Friday 12
The Question of Levels (submitted papers)

› 10:00 - 10:30 (30min)
› 001
Levels, Hierarchy, and Scale
Alex Von Stein  1@  
1 : University of Arizona  -  Website
University of Arizona Tucson AZ 85721 USA -  United States

Biologists often rely on the assumption that nature is hierarchically organized into levels. In its simplest form, the assumption is that each entity at level n is a part of strictly one entity at level n+1. When analyzing competition between populations, for example, we would like it to be the case that each individual is a member of only one population. This assumption is intuitive, but probably not correct. If we delimit genuine populations as bound together by certain sorts of interactions between individuals, then because these interactions often fail to be transitive, individuals may be members of several populations - contradicting strict nesting. Other problematic cases abound. Ecosystems, for example, are not composed solely of communities of organisms. The transfer and distribution of molecules such as nitrogen are also constitutive of ecosystems.

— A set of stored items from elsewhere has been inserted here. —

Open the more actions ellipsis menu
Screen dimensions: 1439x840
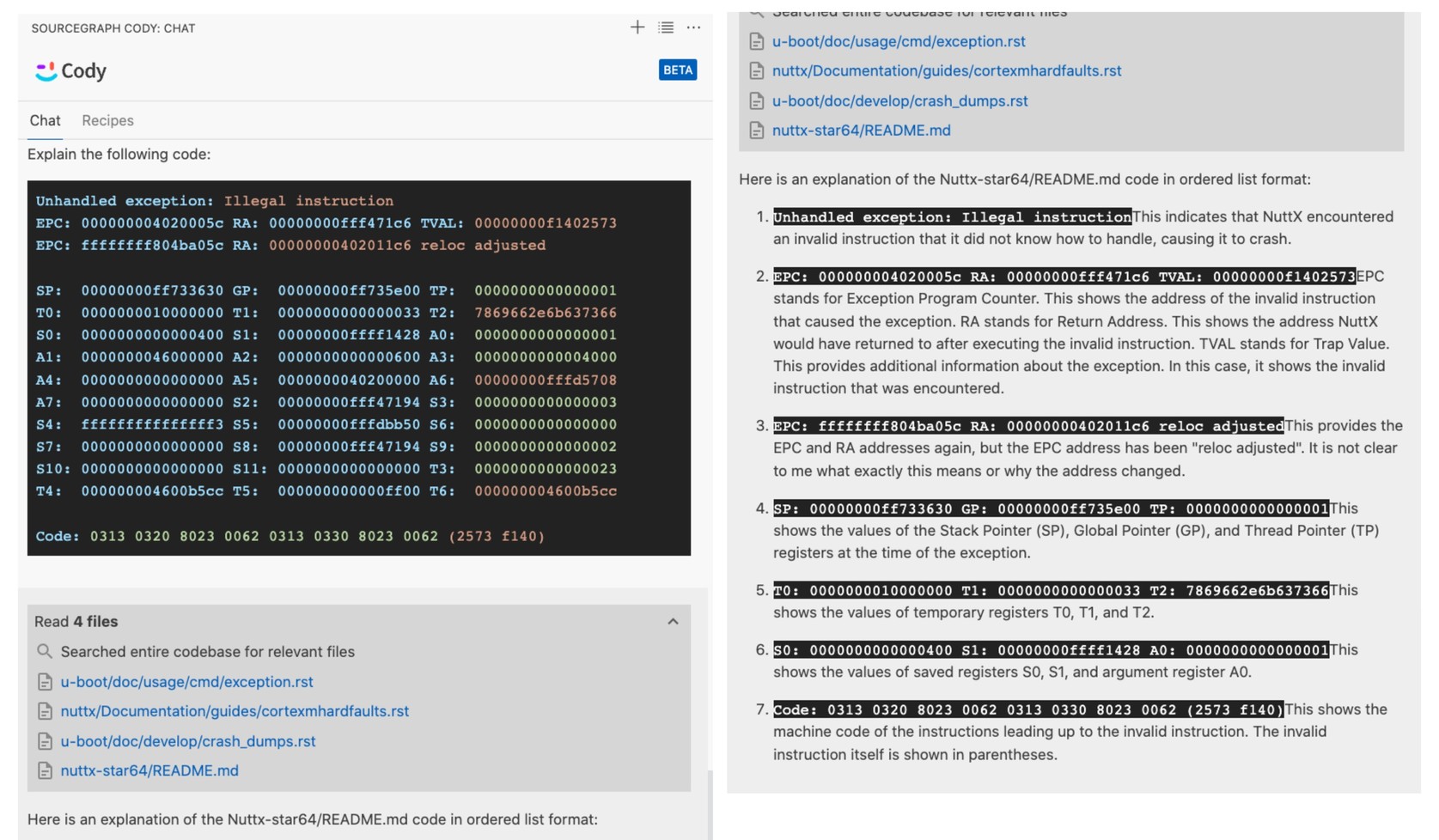[x=693, y=27]
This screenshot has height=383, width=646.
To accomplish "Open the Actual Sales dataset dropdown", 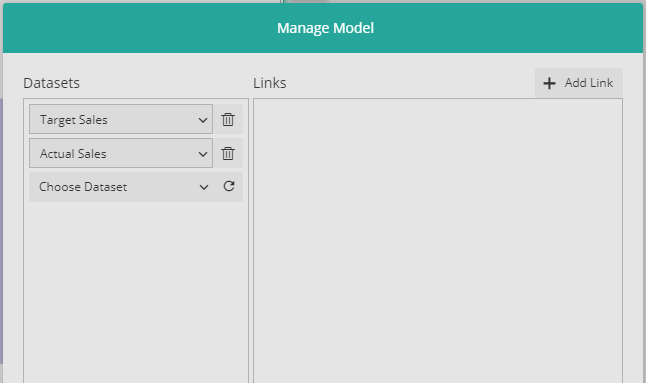I will click(x=121, y=153).
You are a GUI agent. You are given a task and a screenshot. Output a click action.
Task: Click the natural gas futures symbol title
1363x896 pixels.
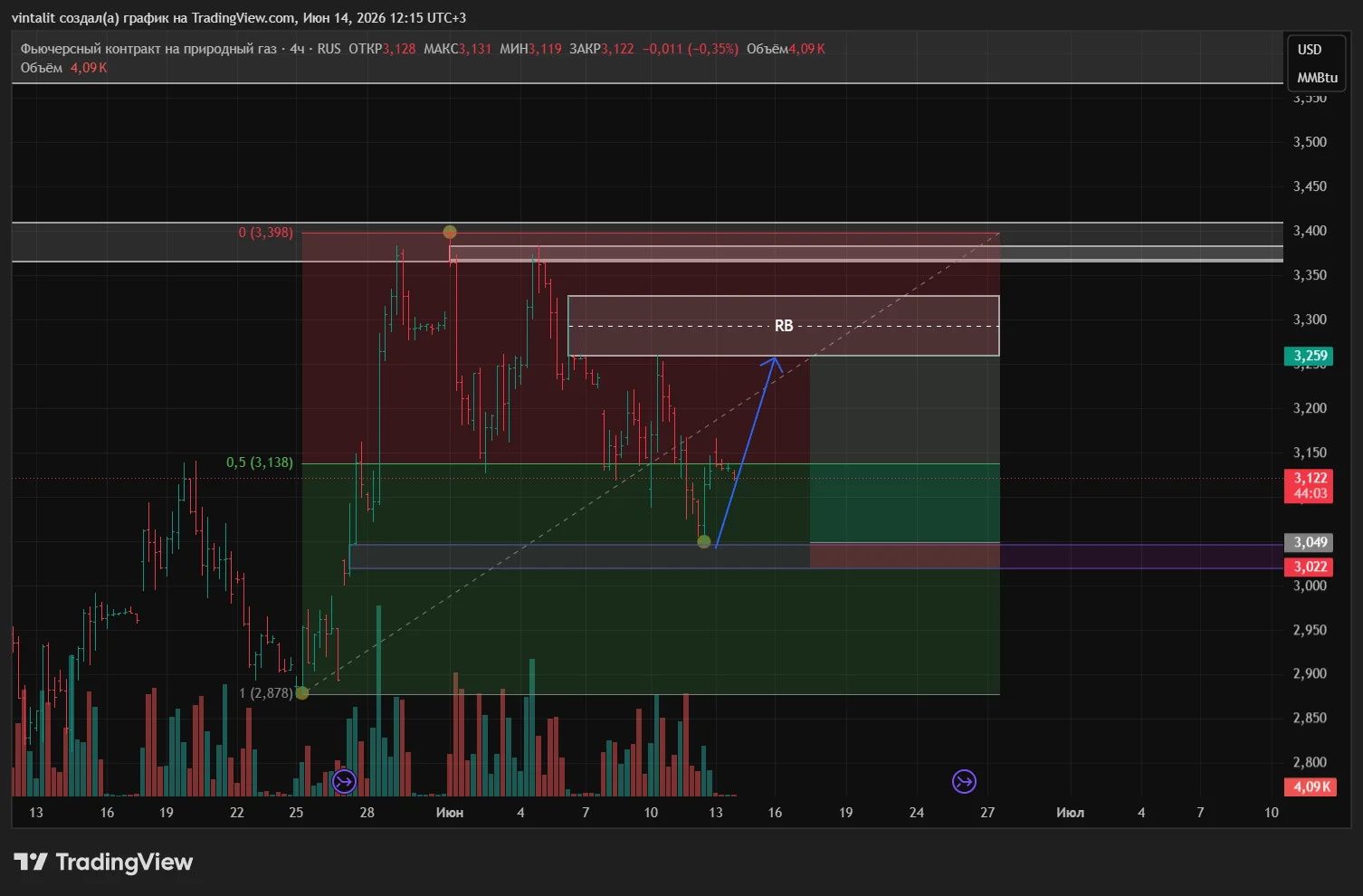click(x=148, y=49)
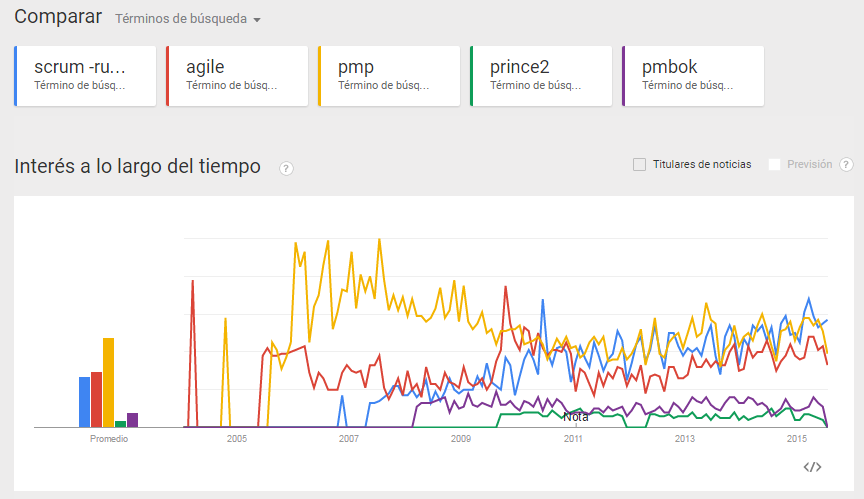
Task: Click the help icon next to Previsión
Action: (846, 164)

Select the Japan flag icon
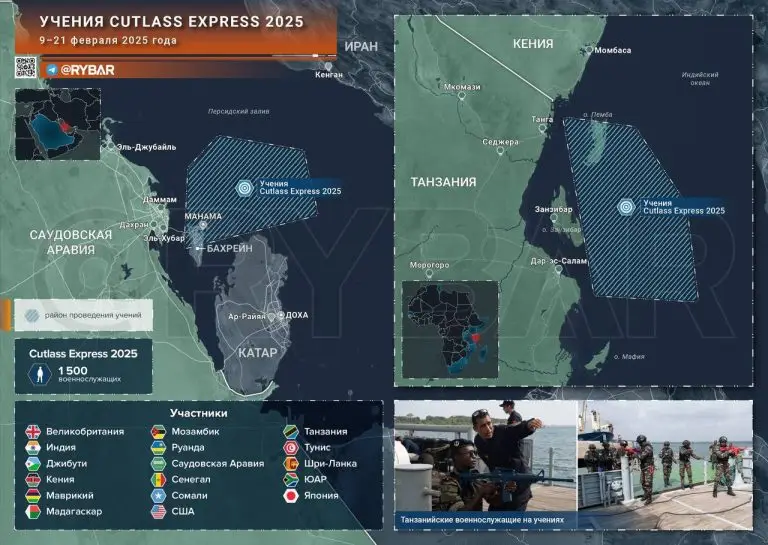[292, 496]

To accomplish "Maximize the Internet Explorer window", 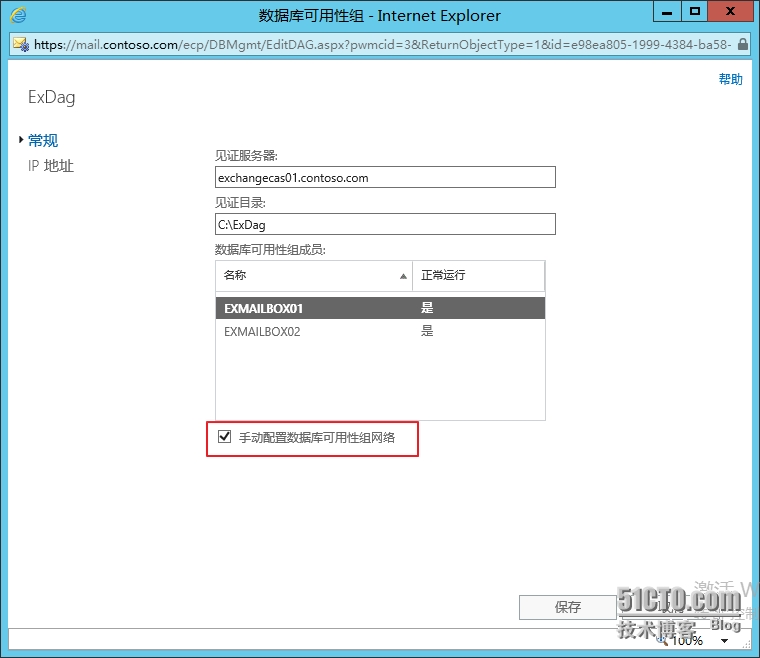I will point(696,14).
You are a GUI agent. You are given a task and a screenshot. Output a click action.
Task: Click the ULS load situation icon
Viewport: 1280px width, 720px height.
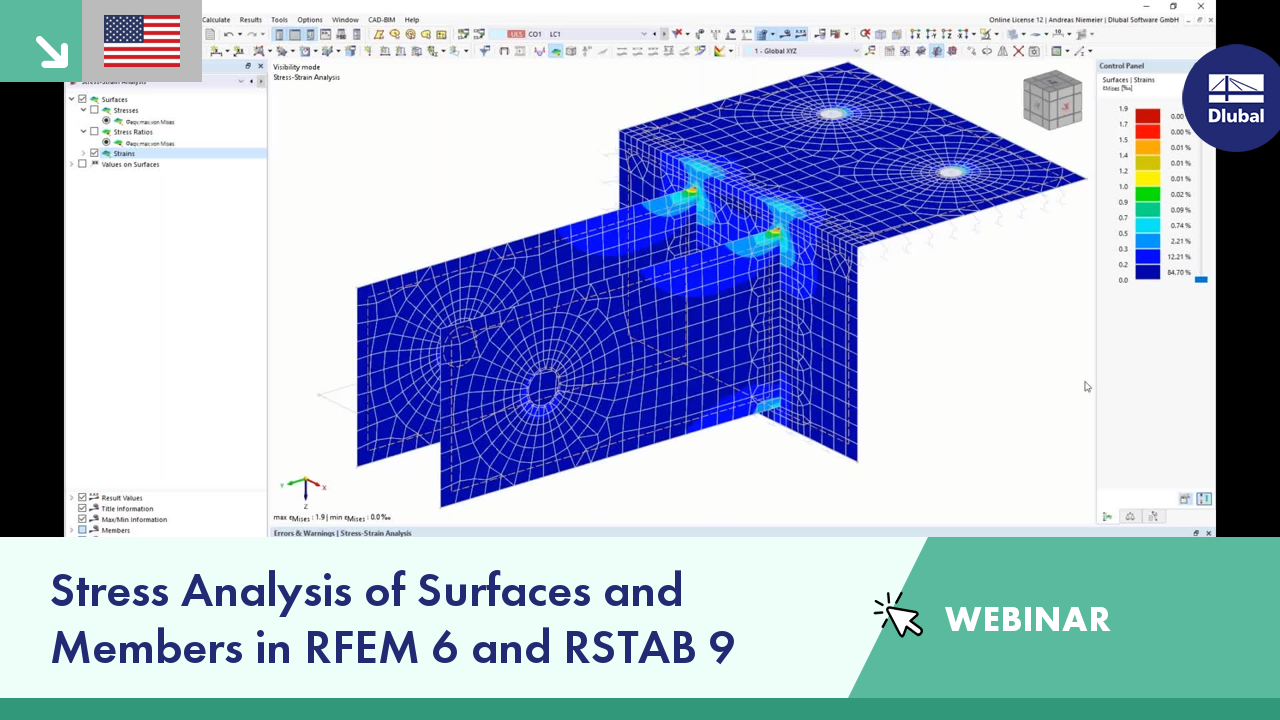coord(517,33)
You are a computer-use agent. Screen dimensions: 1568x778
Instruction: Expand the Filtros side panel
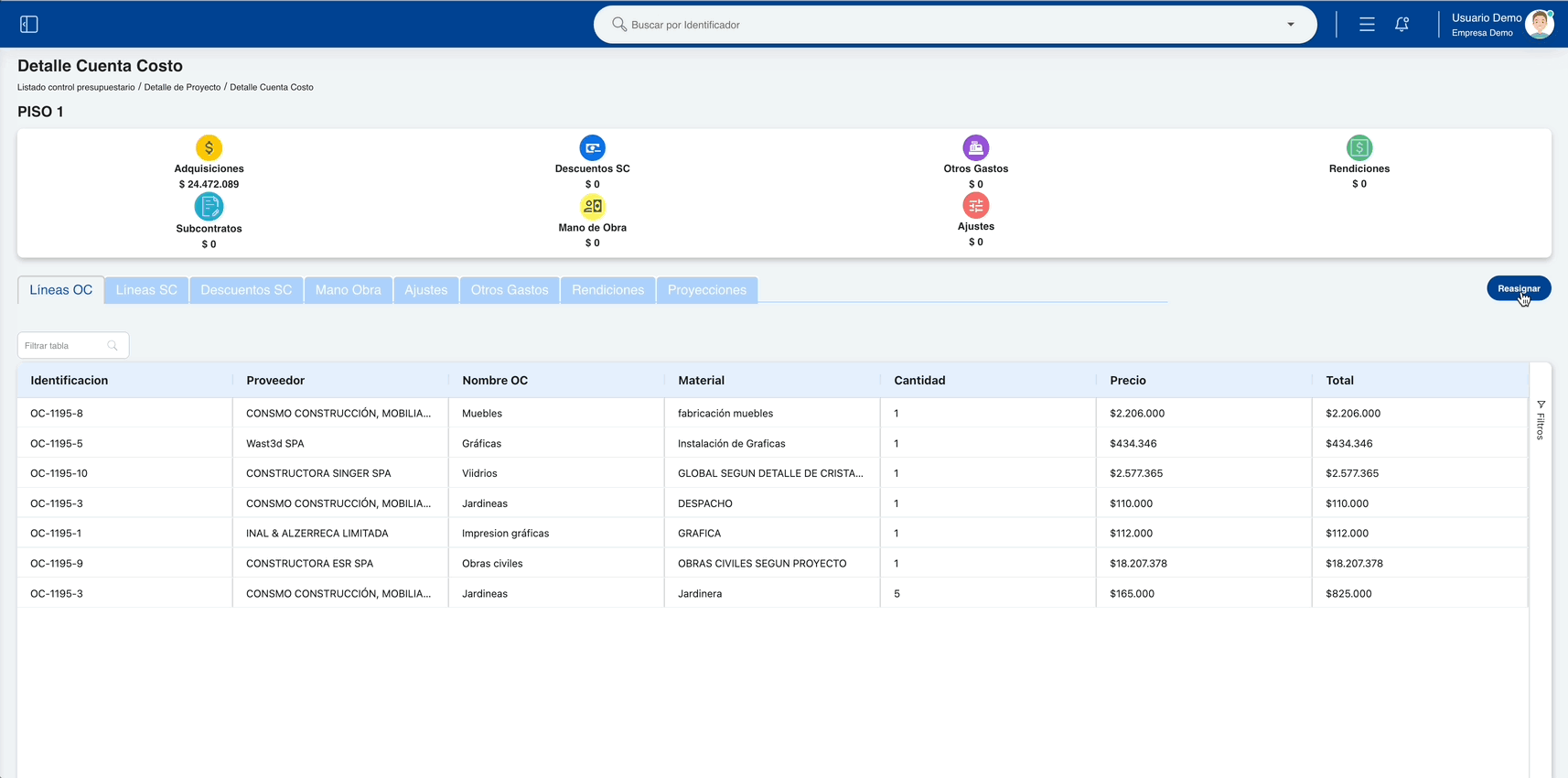coord(1541,420)
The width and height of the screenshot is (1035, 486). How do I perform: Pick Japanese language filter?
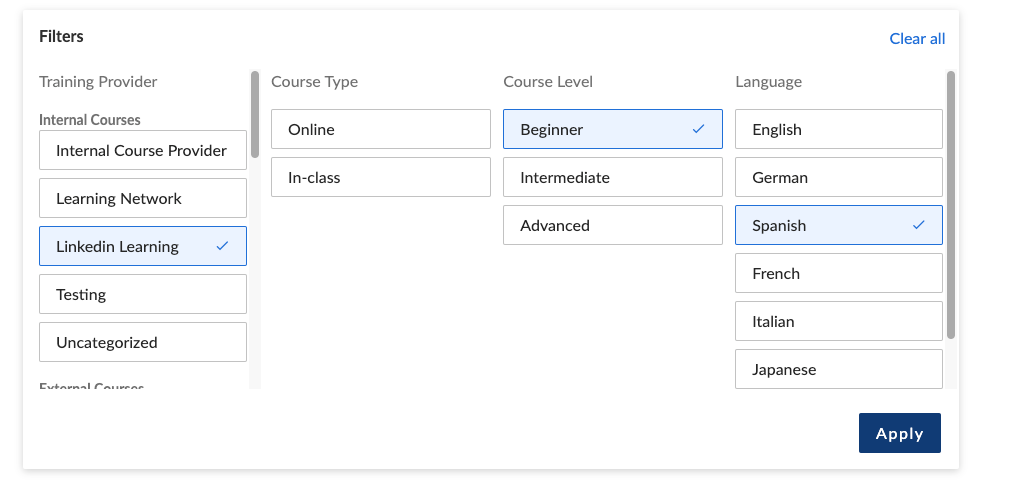[x=838, y=369]
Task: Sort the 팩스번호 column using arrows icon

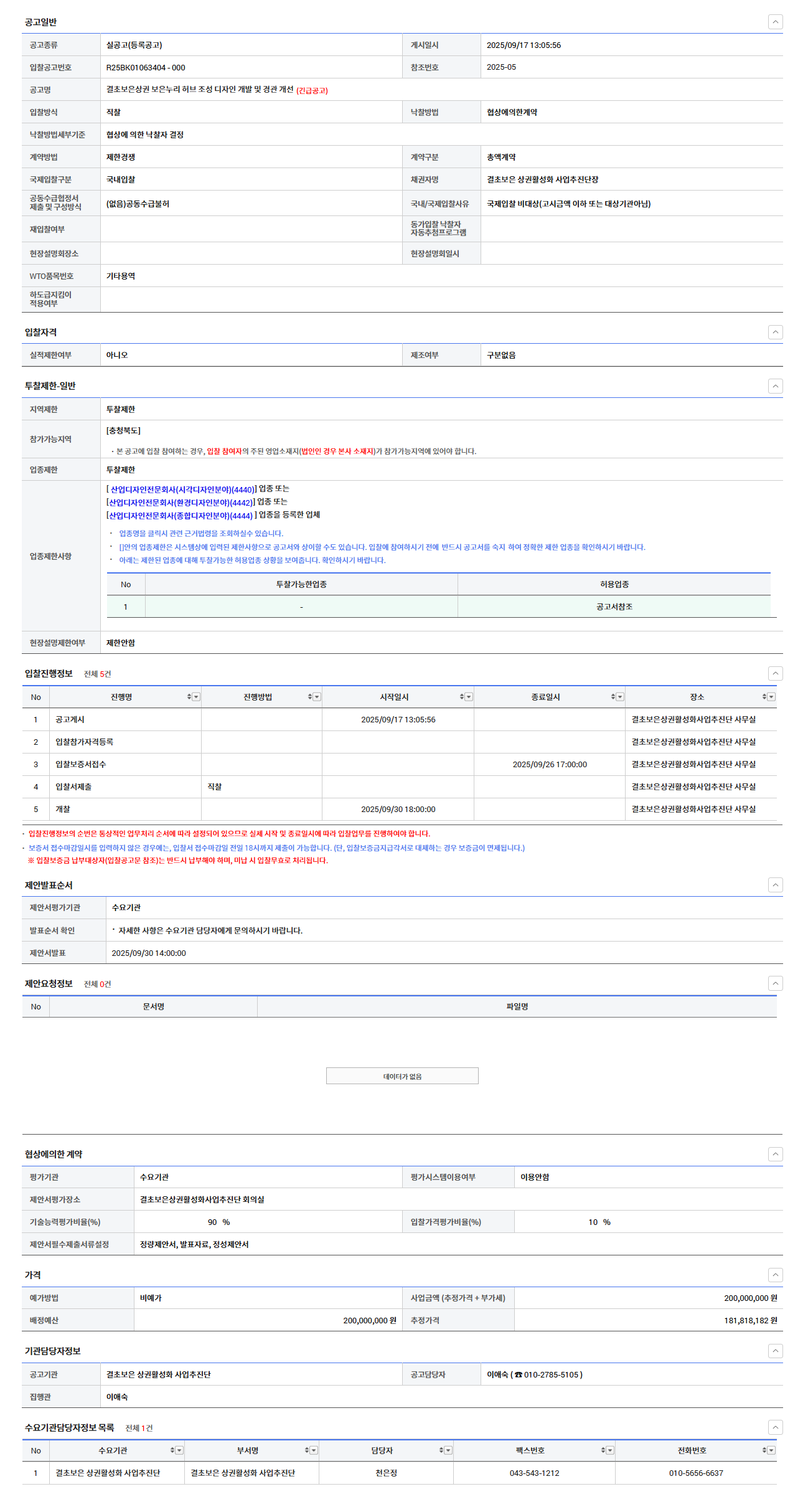Action: click(603, 1450)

There are several important implications to be drawn from the problems with strict nesting. First, levels are not “sealed off.” Entities interact across levels, even levels that are compositionally “distant.” Second, the failure of strict nesting raises problems for the claim made by many ecologists that associated with each change in level there is an associated change in spatio-temporal scale. Finally, while much attention has been paid to compositional levels, I argue that this focus has blinded us to issues of scale, in particular to issues about the scale-dependence of empirical patterns and epistemic issues of cross-scale inference.